GFCI breakers are very common, the slightly less common version are arc fault breakers which are starting to show up more as well.
Partly because of a code requirement. Houses burning down, etc. Somehow, we all survived for a long time without them, but now there is a huge requirement. Perhaps Sq-D or Eaton paid the NFPA/NEC to put this in the code to sell pricier breakers. Yes, I believe in conspiracies.
GFCI breakers are often required on large services, most large (new) 480v services I have seen (1000A and larger) a have Ground fault breakers, in fact I have seen some bad outages on entire datacenters where the main breakers had a lower ground-fault current setting (for tripping) than a branch circuit that had a phase-to-ground fault resulting in the main breakers tripping instead of the branch circuit. I don't know if the ground-fault breakers are required just in Washington (I am in seattle) or if it is a NEC requirement.
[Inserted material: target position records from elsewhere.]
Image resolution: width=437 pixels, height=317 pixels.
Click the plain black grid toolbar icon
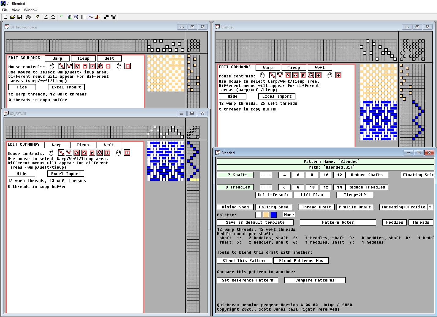pyautogui.click(x=83, y=17)
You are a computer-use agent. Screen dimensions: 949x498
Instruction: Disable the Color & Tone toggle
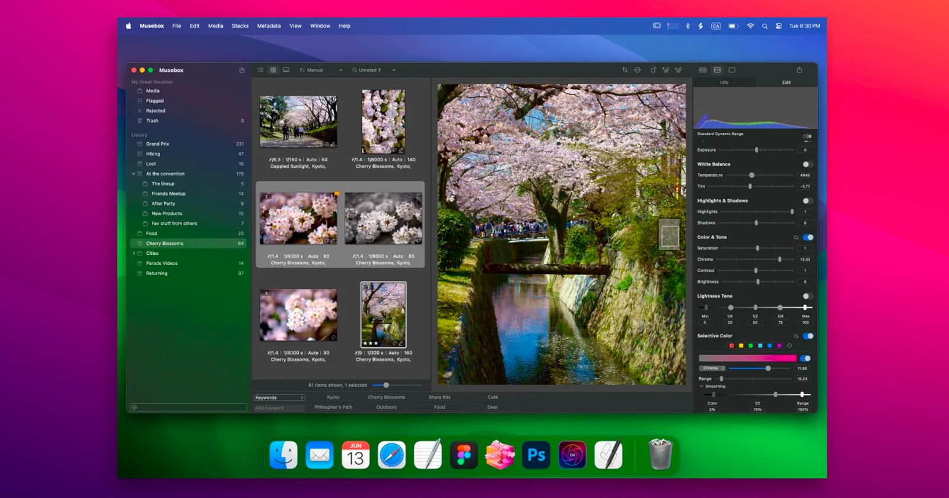coord(808,237)
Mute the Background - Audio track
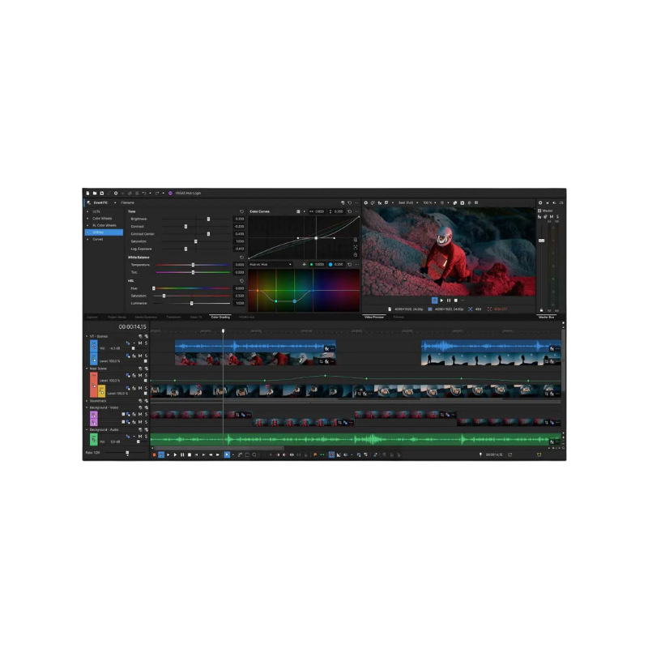Viewport: 648px width, 648px height. coord(140,437)
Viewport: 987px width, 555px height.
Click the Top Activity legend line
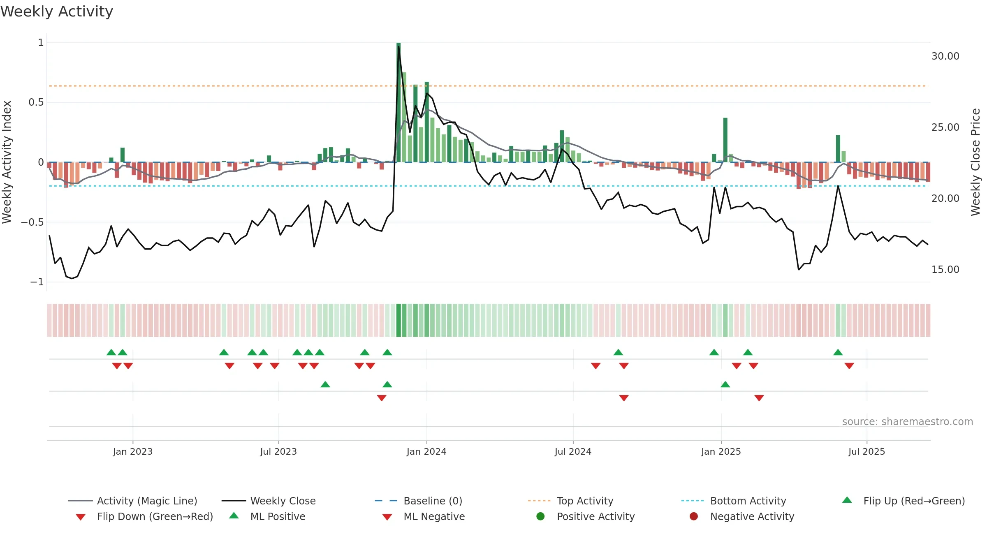[x=539, y=501]
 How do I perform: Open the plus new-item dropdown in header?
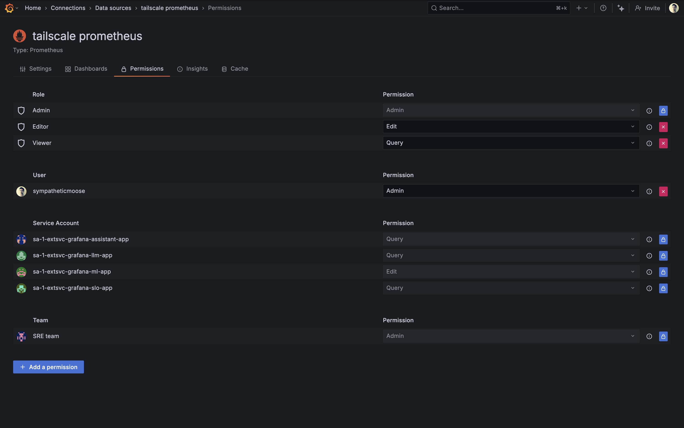[582, 8]
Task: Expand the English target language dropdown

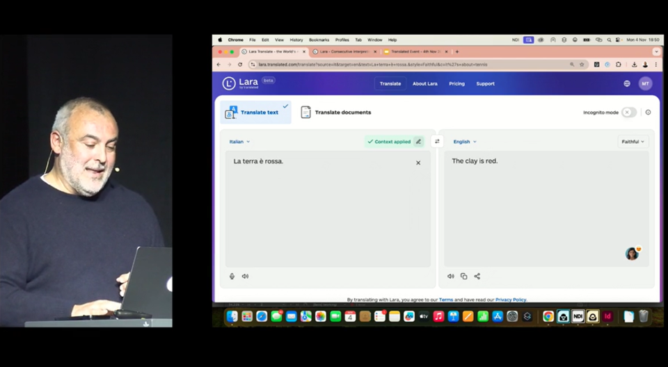Action: [x=465, y=141]
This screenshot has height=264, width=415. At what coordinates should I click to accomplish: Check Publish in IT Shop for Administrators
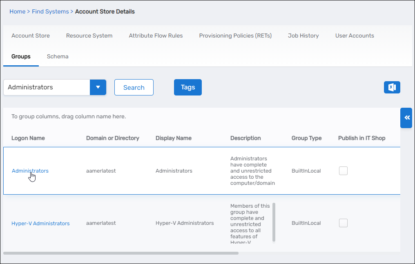pos(343,171)
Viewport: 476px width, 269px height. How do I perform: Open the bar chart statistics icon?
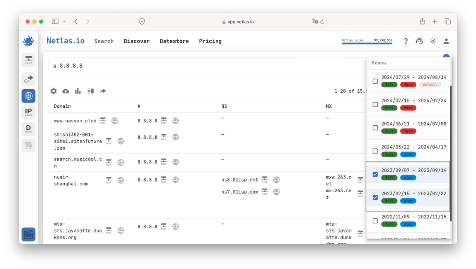tap(78, 91)
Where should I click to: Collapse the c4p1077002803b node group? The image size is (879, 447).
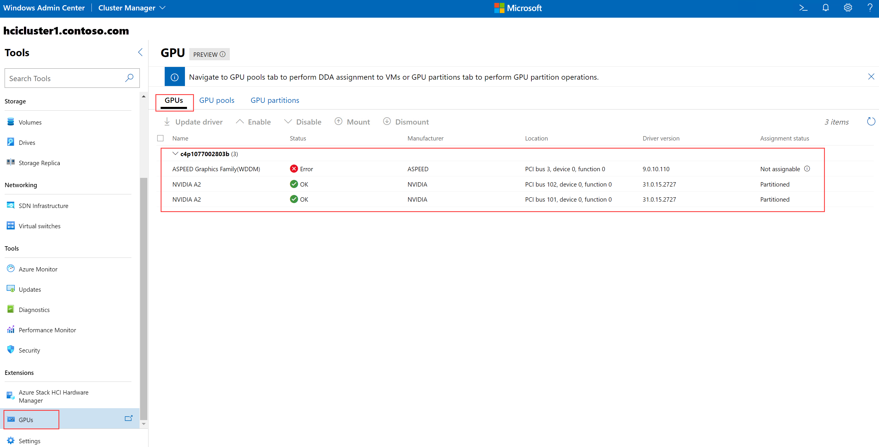[175, 154]
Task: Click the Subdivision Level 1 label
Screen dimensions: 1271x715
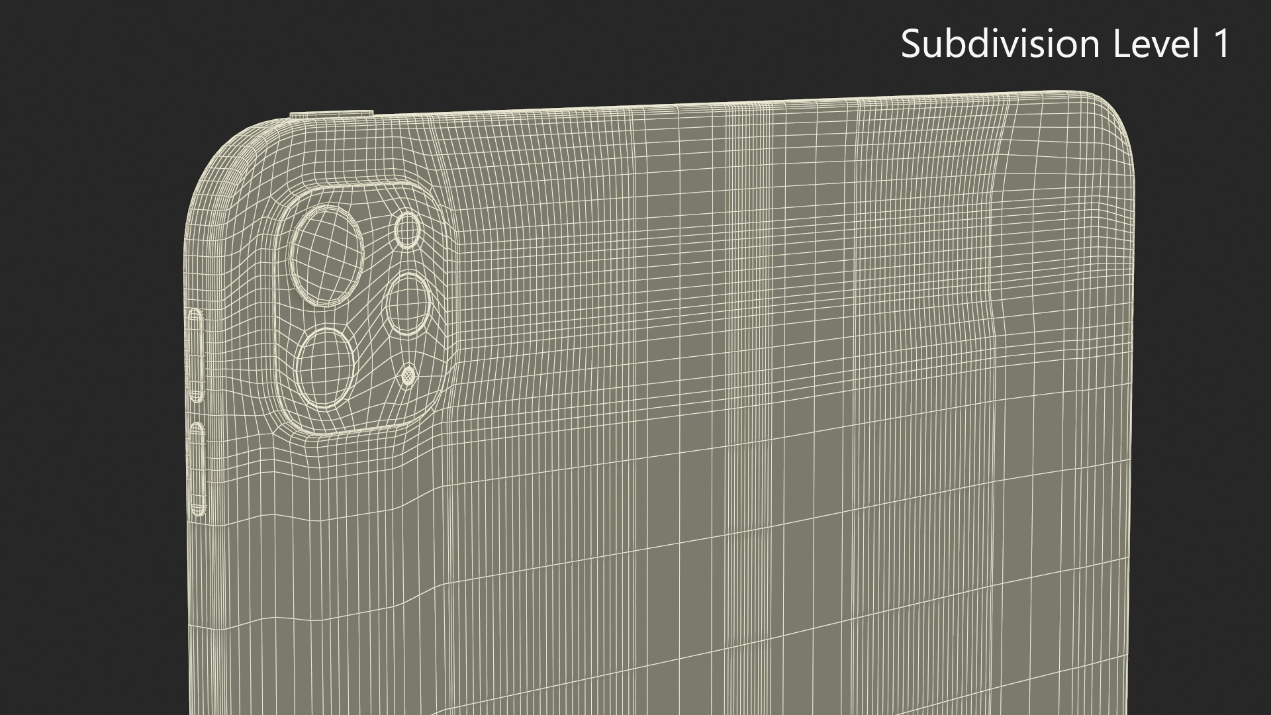Action: coord(1064,44)
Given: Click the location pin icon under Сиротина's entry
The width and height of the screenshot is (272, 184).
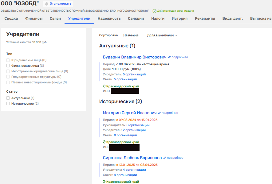Looking at the screenshot, I should (x=104, y=182).
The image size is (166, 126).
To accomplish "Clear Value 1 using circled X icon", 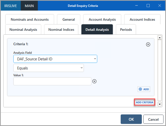I will click(x=94, y=81).
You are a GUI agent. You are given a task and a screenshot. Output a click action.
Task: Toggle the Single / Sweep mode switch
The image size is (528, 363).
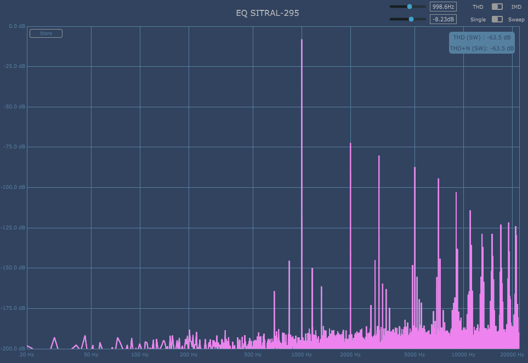pos(497,19)
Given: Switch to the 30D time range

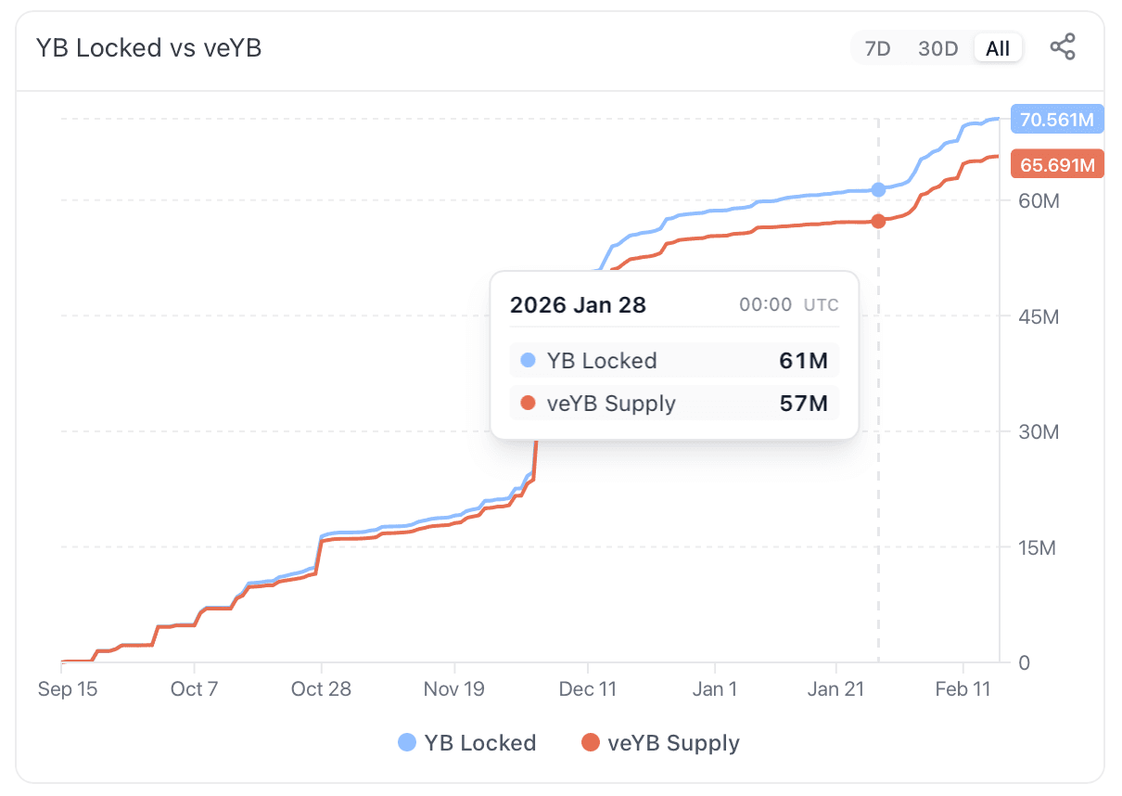Looking at the screenshot, I should 937,48.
I believe it to be any service 1200 amps or larger. And, you don't have to have GFI trip, you can have a GFI alarm, especially if you are under "engineering supervision." In fact, it is quite normal to have GFI Alarm on the generator mains, so as to prevent you from having a nuisance trip when you transfer to emergency power. As to the second part of your paragraph, that would be discovered (hopefully) in the commissioning process, where you have your coordination studies done. Anyway, back to topic: Vendors, please a) get all your gear to cool front-to-back, and b) let it take 480 polyphase and not require a neutral. I, for one, will be happier. The datacenter of tomorrow (hell, today) require this.